I love this signage, also found in the Foundation Phase area.

Inspirational messages are mounted and placed at strategic points at the school.
This picture above of a ballerina marks the girls' bathroom.
These beautiful girls were excited to tell me about their school. Notice the bright, breezy colours, the mirrors and the decor stickers.
The boys' bathroom door has stickers of cars.

Even the boys have their own mirrors beautifully displayed just above the hand basins.

Ordinary cement pavers become colourful Maths in action stepping stones.
The wall of remembrance.
The recycling area doesn't have to be dull and dreary as in the above picket-fenced example.

Chalkboard paint and stickers are used to create a large, functional notice board .
A dark area is given a facelift with enormous colourful puzzle artwork.

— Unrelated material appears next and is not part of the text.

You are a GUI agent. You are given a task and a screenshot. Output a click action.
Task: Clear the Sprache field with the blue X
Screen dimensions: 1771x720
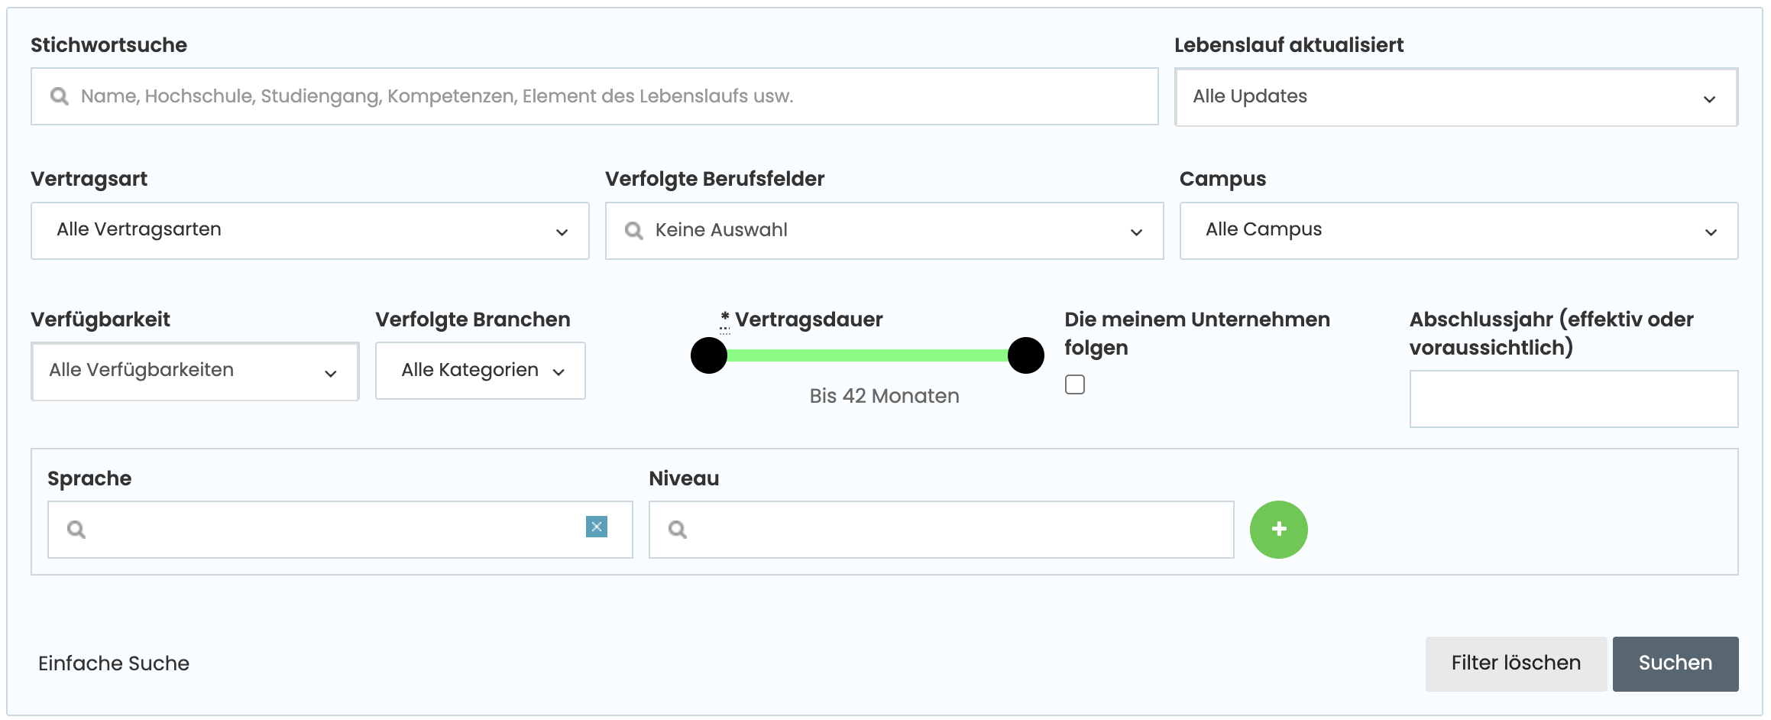coord(596,526)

If I have still not succeeded to show you that school is a thermostat to regulate the entire multi-sensory experience children deserve in and outside the classroom, then perhaps Charlotte will:

"Why did you do this for me?" he asked. I've never done anything for you."
"You've been my *teacher, " replied Charlotte. That in itself is a tremendous thing."
(Charlotte's Web, with apologies to E.B. White. * original word is "friend")

Now it's your turn...
What do you think? Should we be concerned about the school buildings as important elements to create a culture of learning?